Assignment
Whenever the string "profile" turns up in a line below, that line should be copied.
Provided records START
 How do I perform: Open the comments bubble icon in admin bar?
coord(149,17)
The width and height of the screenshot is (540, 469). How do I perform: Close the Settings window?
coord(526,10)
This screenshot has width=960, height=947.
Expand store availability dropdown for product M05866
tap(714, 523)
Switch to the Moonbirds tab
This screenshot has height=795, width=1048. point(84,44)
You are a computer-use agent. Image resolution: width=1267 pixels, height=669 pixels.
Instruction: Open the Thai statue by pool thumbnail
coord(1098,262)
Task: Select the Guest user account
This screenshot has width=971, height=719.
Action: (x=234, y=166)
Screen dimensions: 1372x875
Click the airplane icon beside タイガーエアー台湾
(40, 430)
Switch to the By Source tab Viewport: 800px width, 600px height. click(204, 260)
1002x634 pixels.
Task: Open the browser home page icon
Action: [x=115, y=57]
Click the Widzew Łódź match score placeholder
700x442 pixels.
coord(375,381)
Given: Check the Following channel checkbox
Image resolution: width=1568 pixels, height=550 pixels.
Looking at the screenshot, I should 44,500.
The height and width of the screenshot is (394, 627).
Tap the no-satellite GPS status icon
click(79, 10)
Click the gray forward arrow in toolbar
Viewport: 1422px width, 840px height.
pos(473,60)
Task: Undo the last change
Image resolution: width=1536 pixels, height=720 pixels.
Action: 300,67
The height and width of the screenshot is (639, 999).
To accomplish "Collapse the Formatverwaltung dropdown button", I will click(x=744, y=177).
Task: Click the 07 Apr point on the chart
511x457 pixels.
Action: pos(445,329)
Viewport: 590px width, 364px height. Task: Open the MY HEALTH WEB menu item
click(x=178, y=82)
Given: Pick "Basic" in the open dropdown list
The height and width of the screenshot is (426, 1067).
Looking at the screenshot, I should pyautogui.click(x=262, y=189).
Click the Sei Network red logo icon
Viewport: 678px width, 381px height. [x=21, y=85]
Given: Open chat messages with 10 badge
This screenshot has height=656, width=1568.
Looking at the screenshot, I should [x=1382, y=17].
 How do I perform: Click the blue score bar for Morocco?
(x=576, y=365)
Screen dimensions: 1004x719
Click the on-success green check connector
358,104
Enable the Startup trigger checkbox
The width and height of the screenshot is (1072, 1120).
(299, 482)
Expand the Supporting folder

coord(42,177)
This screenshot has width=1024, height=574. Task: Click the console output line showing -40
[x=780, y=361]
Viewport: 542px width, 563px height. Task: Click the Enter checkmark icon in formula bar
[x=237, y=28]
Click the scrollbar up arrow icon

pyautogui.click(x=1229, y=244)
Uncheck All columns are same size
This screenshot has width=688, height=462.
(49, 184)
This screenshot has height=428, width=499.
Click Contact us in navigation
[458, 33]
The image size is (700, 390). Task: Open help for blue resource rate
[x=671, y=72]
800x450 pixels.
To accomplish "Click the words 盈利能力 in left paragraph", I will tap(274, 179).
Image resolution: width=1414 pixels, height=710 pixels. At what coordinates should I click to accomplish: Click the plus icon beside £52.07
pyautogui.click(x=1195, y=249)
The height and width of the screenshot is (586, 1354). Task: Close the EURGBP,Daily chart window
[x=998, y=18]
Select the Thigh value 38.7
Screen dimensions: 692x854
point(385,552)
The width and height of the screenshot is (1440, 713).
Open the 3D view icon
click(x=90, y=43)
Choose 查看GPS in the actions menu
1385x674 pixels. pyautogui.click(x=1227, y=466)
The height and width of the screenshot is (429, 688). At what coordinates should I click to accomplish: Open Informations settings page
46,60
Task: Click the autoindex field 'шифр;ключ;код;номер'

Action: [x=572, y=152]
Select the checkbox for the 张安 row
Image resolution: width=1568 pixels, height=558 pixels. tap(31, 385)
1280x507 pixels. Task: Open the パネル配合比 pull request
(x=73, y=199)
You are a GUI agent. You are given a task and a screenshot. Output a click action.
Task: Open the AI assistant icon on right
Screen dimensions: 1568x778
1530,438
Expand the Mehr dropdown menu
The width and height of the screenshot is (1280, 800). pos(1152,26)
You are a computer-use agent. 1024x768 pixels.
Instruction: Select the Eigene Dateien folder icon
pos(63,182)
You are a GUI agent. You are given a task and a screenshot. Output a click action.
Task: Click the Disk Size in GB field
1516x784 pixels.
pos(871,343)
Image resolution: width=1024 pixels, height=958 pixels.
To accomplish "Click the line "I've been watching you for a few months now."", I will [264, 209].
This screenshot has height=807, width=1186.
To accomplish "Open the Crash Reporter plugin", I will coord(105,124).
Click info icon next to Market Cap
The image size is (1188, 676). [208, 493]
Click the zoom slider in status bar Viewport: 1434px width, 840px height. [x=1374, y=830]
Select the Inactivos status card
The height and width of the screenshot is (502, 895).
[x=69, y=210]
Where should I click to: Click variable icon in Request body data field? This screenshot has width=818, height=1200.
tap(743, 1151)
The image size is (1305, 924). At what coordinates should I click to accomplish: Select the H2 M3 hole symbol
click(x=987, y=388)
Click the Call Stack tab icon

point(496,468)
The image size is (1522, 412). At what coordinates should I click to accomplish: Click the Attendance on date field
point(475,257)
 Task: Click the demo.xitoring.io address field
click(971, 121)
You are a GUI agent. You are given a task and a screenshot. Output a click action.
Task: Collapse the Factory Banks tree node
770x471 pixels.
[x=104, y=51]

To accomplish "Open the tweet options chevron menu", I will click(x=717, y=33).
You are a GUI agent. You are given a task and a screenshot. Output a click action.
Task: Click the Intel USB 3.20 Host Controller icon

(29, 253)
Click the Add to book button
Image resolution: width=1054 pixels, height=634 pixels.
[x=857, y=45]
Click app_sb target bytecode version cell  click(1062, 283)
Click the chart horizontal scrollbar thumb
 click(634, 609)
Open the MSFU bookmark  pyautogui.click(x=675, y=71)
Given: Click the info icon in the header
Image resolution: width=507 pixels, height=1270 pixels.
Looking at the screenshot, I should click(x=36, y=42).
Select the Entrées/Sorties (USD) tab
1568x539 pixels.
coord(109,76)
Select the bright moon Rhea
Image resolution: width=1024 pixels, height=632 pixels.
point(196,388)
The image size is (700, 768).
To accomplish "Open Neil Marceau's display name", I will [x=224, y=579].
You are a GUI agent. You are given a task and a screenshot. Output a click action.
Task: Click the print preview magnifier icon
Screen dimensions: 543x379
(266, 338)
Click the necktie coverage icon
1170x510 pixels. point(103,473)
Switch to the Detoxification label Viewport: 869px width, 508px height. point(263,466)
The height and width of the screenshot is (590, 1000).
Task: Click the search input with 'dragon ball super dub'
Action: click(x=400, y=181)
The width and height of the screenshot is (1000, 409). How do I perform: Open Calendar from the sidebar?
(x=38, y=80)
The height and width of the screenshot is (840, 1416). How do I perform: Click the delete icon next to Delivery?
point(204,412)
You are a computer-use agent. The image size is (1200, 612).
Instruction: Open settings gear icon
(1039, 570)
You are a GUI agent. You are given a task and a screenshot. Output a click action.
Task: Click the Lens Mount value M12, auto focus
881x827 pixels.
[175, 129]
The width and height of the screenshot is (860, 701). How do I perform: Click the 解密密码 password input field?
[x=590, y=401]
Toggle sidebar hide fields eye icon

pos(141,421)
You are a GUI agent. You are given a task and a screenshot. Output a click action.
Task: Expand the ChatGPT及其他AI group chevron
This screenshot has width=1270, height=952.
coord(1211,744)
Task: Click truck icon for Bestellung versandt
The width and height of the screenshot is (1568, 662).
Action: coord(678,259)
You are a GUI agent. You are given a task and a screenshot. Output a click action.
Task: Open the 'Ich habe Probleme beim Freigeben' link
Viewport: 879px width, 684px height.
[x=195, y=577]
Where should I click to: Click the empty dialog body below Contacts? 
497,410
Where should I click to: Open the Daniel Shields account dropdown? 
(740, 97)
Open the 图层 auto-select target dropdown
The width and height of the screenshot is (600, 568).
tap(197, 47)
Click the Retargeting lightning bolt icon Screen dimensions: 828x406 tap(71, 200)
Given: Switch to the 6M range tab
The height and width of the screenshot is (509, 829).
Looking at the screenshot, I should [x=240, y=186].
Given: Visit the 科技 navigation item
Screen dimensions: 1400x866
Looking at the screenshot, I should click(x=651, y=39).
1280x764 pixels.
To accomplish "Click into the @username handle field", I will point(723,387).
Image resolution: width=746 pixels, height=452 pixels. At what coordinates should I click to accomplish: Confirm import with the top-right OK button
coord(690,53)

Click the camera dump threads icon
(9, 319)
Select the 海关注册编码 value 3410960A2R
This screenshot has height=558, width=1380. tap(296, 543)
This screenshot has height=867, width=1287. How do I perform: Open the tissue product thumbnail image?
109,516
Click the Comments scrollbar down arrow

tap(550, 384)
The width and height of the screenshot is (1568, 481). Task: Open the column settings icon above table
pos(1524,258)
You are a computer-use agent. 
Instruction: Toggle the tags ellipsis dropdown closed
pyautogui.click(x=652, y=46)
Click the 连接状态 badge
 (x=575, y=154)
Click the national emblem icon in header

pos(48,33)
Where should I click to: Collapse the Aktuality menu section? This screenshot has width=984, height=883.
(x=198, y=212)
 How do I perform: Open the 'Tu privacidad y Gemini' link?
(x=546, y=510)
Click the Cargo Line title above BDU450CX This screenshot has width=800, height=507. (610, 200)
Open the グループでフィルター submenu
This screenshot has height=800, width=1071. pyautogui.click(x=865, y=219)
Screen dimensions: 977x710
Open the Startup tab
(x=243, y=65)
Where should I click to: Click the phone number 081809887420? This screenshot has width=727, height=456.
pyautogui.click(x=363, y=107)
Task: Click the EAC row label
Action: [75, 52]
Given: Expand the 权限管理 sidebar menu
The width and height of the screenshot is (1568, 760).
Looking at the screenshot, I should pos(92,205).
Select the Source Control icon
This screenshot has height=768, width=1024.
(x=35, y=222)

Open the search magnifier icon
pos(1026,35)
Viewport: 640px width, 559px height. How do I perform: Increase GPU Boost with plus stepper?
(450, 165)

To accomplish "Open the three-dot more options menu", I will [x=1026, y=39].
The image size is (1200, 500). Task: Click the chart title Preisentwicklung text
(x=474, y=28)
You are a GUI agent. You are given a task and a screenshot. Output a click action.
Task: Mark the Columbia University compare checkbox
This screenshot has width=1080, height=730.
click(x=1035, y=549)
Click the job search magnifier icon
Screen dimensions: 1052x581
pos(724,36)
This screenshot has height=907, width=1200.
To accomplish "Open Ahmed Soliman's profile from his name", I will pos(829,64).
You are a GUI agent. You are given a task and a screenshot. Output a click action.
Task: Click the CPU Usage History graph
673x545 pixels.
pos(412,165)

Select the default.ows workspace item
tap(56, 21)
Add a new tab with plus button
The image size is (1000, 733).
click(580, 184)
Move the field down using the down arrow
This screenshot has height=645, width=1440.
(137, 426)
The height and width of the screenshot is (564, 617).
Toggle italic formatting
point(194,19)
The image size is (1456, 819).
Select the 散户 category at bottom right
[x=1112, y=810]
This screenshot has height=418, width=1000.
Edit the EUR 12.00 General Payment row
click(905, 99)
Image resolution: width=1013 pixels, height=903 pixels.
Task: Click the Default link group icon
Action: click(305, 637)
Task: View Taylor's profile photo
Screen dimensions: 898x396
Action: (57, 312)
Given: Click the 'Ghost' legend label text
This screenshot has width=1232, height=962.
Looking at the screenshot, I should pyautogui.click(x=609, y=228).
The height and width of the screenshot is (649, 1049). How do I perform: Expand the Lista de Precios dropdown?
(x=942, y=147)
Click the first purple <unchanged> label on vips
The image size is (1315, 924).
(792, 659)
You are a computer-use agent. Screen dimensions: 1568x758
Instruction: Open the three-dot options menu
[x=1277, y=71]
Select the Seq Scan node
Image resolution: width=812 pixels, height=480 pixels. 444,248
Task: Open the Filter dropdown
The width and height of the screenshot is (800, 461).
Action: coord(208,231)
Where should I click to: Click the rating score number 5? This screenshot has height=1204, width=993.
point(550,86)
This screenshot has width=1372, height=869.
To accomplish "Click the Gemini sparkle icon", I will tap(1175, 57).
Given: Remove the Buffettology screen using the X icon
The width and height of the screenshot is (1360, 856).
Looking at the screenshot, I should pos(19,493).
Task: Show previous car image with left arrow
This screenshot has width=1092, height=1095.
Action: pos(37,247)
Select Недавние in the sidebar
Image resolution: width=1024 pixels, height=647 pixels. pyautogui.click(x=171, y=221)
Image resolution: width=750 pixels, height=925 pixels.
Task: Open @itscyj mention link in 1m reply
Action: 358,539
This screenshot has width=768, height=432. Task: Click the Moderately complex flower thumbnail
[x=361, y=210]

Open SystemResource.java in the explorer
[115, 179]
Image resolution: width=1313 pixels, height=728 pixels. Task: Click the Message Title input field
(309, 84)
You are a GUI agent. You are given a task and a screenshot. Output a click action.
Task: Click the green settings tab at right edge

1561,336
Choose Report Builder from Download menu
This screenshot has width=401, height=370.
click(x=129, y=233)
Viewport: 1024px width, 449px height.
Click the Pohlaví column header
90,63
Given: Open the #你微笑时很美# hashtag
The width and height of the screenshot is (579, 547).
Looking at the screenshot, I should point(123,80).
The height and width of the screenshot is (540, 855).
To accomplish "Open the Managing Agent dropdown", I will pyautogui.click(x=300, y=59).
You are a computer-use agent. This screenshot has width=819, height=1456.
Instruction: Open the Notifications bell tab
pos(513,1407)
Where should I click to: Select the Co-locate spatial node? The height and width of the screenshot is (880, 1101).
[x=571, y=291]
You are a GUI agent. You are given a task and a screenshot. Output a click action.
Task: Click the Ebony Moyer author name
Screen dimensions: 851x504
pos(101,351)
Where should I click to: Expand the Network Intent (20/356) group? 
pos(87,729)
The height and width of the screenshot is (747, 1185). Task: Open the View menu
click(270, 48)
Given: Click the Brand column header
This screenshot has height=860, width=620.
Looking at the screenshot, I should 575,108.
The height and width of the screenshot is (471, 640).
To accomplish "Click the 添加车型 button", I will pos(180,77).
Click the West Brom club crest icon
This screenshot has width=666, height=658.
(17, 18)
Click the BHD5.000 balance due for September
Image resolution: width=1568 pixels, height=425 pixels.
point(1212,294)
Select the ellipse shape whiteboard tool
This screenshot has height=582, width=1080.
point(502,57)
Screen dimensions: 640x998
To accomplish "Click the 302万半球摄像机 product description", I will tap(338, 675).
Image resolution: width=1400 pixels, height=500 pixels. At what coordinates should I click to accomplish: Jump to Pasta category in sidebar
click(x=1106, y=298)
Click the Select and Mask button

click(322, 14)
Provided records END
Written solution
To accomplish "Open Ahmed Soliman's profile from his name", I will pos(829,64).
Task: View Taylor's profile photo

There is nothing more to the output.